61. The method of claim 49, further comprising a binding nexus having an immobilized oligonucleotide probe, wherein the probe immobilized on the binding nexus is designed to hybridize to a first region of a target nucleic acid molecule.

62. The method of claim 57, wherein the binding nexus is selected from the group consisting of magnetic beads, agarose beads, polymer beads, polylysine beads gold beads, microparticles, nanoparticles, uncharged proteins, proteins with a positive or negative charge, brush DNA, avidin, streptavidin, nuetravidin and polysaccharides.

63. The method of claim 49, further comprising an active signal amplifying entity, having an immobilized oligonucleotide probe, wherein the probe immobilized on the binding nexus is designed to hybridize to a first region of a target nucleic acid molecule.

64. The method of claim 63, wherein the active signal amplifying entity is an enzyme that catalyzes synthesis of a product that affects electron transfer.
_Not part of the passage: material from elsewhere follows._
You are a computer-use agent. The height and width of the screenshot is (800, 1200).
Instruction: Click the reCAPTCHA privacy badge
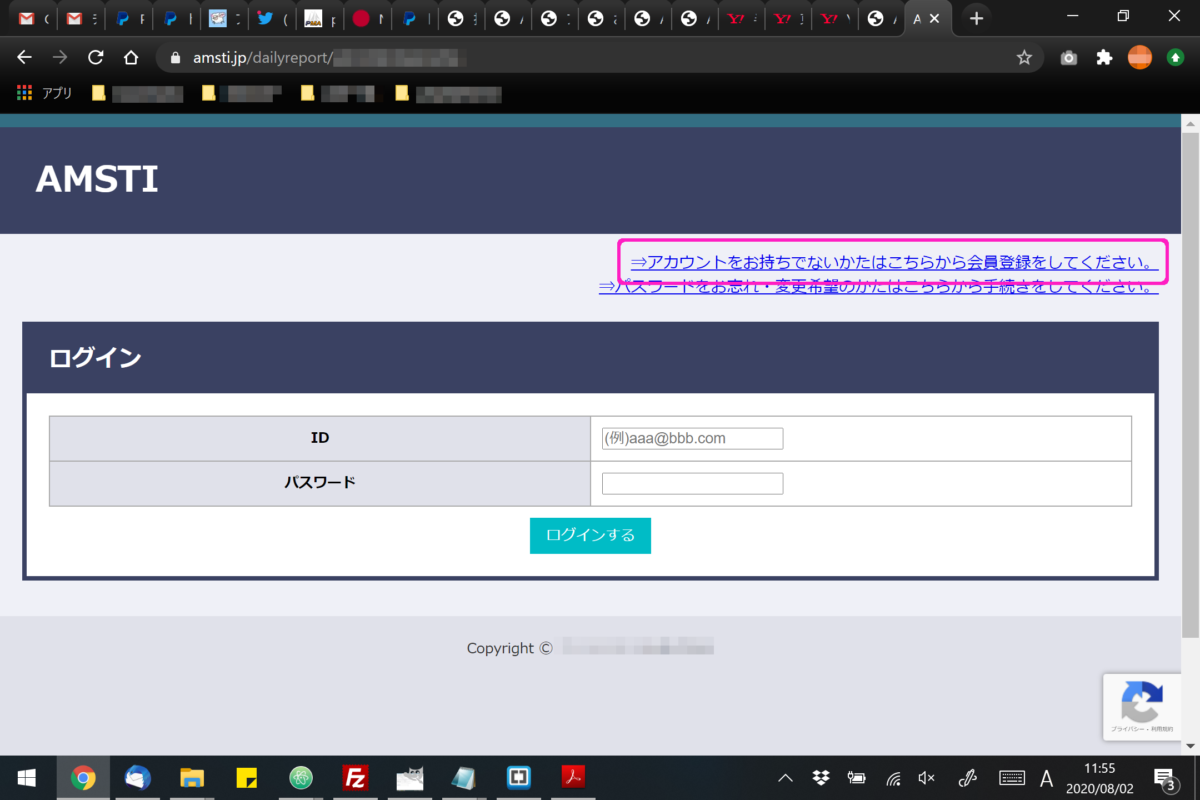pos(1142,707)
65. The method of claim 64, wherein the enzyme is selected from alkaline phosphatase or a kinase.

66. The method of claim 49, further comprising an electrostatic binding entity to change the net charge of the nucleic acid hybrid.

67. The method of claim 66, wherein the electrostatic binding entity is polyaniline polymerized by addition of horse radish peroxidase.

68. The method of claim 49, wherein the nucleic acid sequence of interest is associated with a disease or disorder.

69. The method of claim 59 wherein the nucleic acid sequence of interest is associated with a human genetic disease.

70. The method of claim 59, wherein the disease or disorder is cancer.

71. The method of claim 49, wherein the nucleic acid sequence comprises a mutation.

72. The method of claim 49, wherein the nucleic acid sequence of interest is from a pathogen.

73. The method of claim 62, wherein the pathogen is selected from the group consisting of a bacterium, a yeast, a fungus, a parasite, and a virus.

74. The method of claim 63, wherein the pathogen is a bacterium.

75. The method of claim 64, wherein the bacterium is methicillin-resistant Staphylococcus aureus (MRSA).